Problem description: Reproduce the listing below without any change.

Records for the exercise:
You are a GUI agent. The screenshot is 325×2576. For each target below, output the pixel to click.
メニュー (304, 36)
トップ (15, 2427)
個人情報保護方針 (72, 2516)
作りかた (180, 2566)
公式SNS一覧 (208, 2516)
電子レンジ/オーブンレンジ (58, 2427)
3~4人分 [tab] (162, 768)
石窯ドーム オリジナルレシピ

Written answer:
You are a GUI agent. The screenshot is 325×2576. For each target below, output the pixel to click.
メニュー (304, 36)
トップ (15, 2427)
個人情報保護方針 (72, 2516)
作りかた (180, 2566)
公式SNS一覧 (208, 2516)
電子レンジ/オーブンレンジ (58, 2427)
3~4人分 [tab] (162, 768)
石窯ドーム オリジナルレシピ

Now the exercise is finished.